Construction work on for septic systems must be completed by a licensed septic professional. The Minnesota Pollution Control Agency maintains a list of septic professionals that are licensed to install, inspect, design and pump/maintain septic systems.
For construction of a septic system, a licensed designer must design the system and create a site plan before an application is made for a permit. Your septic designer will work with a separate septic professional to verify the site conditions. A licensed installer must install the system after issuance of the permit. Your designer and installer can be the same person. Septic professionals may work anywhere in Minnesota and are not restricted to the city or county in which their company is located.
For properties located within Dakota County's jurisdiction (shoreland areas, cities of Randolph and New Trier, and townships of Randolph and Waterford) permits can be obtained through Dakota County after a design is completed.
Fo properties located in Dakota County's septic jurisdiction, complete the Septic System Permit Application.
Septic permit application and construction procedures
- Hire a state licensed designer to design the septic system.
- Submit the completed subsurface treatment system (SSTS) permit application, septic design with two separate soils verifications, detailed site plan and permit fee to the Dakota County Environmental Resources Department.
- The Environmental Resources Department may schedule a pre-inspection of your site. Details will be discussed upon receipt of the completed application materials.
- When the permit is issued, make arrangements with a licensed installer to install your system. Permits are valid for up to one year from their date of issue.
- A final inspection is required and must be scheduled before the system is covered with earth.

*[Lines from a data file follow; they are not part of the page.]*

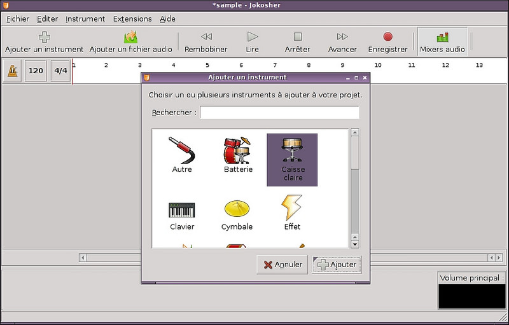
Task: Open the Fichier menu
Action: (x=18, y=19)
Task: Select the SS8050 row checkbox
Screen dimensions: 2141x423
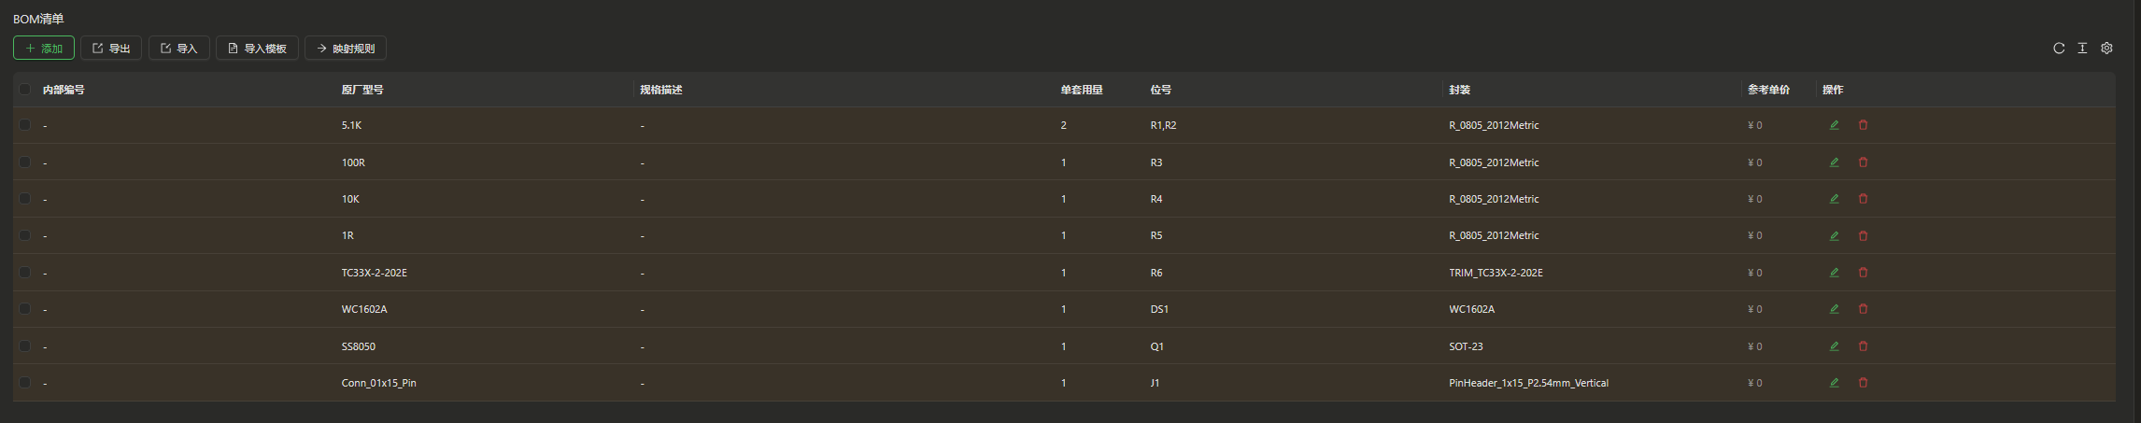Action: (25, 346)
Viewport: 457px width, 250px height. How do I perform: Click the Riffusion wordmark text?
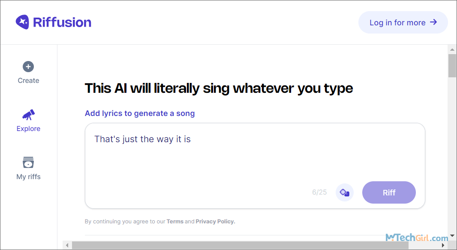click(x=62, y=22)
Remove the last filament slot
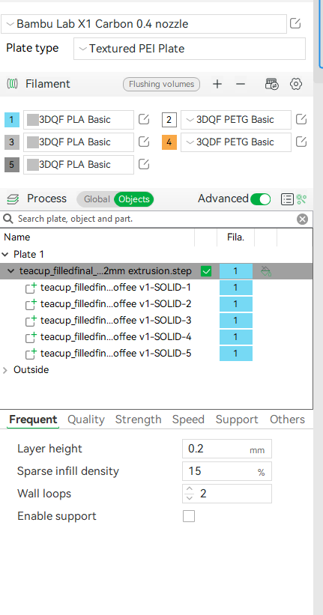The width and height of the screenshot is (323, 615). pos(241,84)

The Environmental Resources Department schedules inspections by appointment at 952-891-7024 or 952-891-7008.
- Dakota County must receive the as-built record signed by the installer prior to issuing a certificate of compliance.
According to Dakota County Ordinance 113, non-compliant systems must be upgraded to meet the standards of Ordinance 113 and Minnesota Rule Chapter 7080. After being notified of non-compliance by the local municipality, a homeowner has 30 days to resolve an imminent threat to public health or safety, and 10 months to permanently upgrade a non-compliant system.